Saturday, 23 September 2017

Hualing City




HUALING CITY

If you fly into Tbilisi after dark, from the airplane window it's impossible to miss the huge, fully illuminated box-shaped structure at the edge of the city. This is the 5- star Hualing Hotel, the prominent figurehead of the Hualing City project. Stretching down the hill behind the hotel are a collection of apartment blocks known locally as the Chinese district. Not that there is much Chinese about it except that is was built and financed by a Chinese company. The architecture is a little different and less austere than the neighbouring apartment buildings but none of the staff or residents in this complex are Chinese. There are no Chinese signs, shops or restaurants. Curiously, though, as you punch in your entry code at the front door a recorded voice will greet you in Chinese.

We were in Georgia to prepare, ride and guide a mountain bike tour in the Caucasus. While we were not on the road we had the use of a functionally furnished apartment.
During the first couple of days, not yet knowing our way around and the hotel being such a prominent landmark we would be picked up and dropped- off at the hotel main entrance, where after being greeted by the doorman and smiled at by the receptionists we made our way through the vast lobby out the rear door and on to our humble apartment. At first we had no Wifi connection so we would regularly pop into the hotel to catch up on our mails and messages or , as the apartment was not air conditioned, just to escape the heat for a while.


Walking through this project you will notice that, although it is less than three years old, bits are falling off or are broken and not everything is working quite as it should. On the other hand it is pleasantly landscaped, well maintained and watered lawns with plenty of pools and fountains where children may be paddling in the water under the 'bathing forbidden' notice. The complex is surrounded by a wall, there are guards at the entrances to give the residents a sense of security and the men a sense of having a job. There seem to be a lot of them and not much for them to do. In the daytime it is quiet, people are at work or indoors avoiding the sun. Others leave the city to spend part of the summer visiting grandmother in the countryside or mountains. In the evenings, after dark, there is a pleasantly relaxed atmosphere, some of the remaining residents are sitting around on the walls or doorsteps exchanging gossip while the children play. The adults are friendly and helpful, the children even more so, they are eager to use the few words of English they have learned at school. Since 2008 English is the official second language in Georgia, replacing Russian.


If New York is known as the city that never sleeps then Tbilisi is the city that goes to bed late and doesn't want to get up in the morning. Even in this relatively quiet corner of the city the traffic and street noises go on until deep into the night .. but in the mornings it's quiet ….in Georgia it is, so I'm told, impolite to make appointments or do business before 10am!

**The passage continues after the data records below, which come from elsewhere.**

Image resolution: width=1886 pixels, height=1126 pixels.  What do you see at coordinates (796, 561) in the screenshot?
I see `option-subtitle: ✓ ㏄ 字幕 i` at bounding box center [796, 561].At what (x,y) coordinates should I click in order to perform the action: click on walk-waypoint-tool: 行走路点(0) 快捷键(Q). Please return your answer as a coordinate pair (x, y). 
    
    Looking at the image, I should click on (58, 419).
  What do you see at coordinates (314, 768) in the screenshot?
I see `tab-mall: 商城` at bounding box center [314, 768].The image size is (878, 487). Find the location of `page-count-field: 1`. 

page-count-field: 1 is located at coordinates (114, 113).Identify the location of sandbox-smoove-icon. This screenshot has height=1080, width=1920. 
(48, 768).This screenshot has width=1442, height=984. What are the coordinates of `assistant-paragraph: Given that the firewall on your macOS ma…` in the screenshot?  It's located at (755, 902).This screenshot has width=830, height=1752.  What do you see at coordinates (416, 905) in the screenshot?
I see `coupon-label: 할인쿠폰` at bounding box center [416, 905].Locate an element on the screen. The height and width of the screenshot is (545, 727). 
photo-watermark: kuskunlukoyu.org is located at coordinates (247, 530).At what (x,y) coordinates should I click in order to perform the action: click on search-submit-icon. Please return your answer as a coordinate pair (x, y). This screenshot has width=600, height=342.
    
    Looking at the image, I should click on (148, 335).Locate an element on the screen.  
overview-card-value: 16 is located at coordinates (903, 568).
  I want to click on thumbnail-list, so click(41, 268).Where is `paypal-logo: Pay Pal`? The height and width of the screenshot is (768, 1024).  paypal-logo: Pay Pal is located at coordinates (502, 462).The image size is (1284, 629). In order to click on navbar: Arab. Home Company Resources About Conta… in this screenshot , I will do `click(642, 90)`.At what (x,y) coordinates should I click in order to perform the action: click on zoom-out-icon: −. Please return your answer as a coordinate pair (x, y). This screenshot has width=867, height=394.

Opposite the lower gate you'll find a fruit and vegetable stall under a parasol and a taxi halt where the drivers wait in the baking sun for fares. You may well, like us, get to know the regular drivers quite well, taxis are cheap especially if you know the going rate and they realise you're not a 5-star tourist. The neighbouring district consist of huge grey apartment blocks in varying degrees of decay and neglect, decorated with weeds and washing lines that  add a touch of individuality and a reluctant charm.  In, under and between these concrete blocks, if you take the trouble , you will discover several small general stores, grocers and bakers. Take a short walk further downhill past kiosks where you can fill plastic bottles with cheap beer, an overgrown building site, two wrecked cars and a dubious looking garage and you will be surprised to find 'Ori Tona' an attractive, modern, bar, brewery and restaurant. A row of polished copper brewery kettles form the background and an attractive young waitress will help you choose from a variety of beers. There is every chance that someone at a nearby table will offer you a glass of vodka... and a sausage.
Even closer to the complex, on the other side of the road, between the car-wash and a second hand car tyre dealer, another surprise, the sign says take away pizza but it is a cool and pleasant place just to sit on the original and modern patio and drink coffee (or beer), the is pizza optional.

For a more perverse pleasure you can visit 'The Family' supermarket directly next to the Hualing project... simply because it is such a contrast with the rest of Georgia! Everywhere else whether in cities, villages or small towns even the smallest general stores are fully stocked sometimes leaving little space for customers. Shop owners and assistants, well - most Georgians, are open, helpful, friendly and often inquisitive. Not here! Here you will find an amazing oasis of unfriendliness and bad manners. In this, clean, fresh, well laid-out, spacious supermarket there are always some empty shelves and everyday products are frequently unavailable The staff (the family?) are at best disinterested, at worst openly irritated if you happen to interrupt a delicate nail varnishing session or an important telephone conversation.

One morning a new girl at the check-out smiled at me, we never saw her again!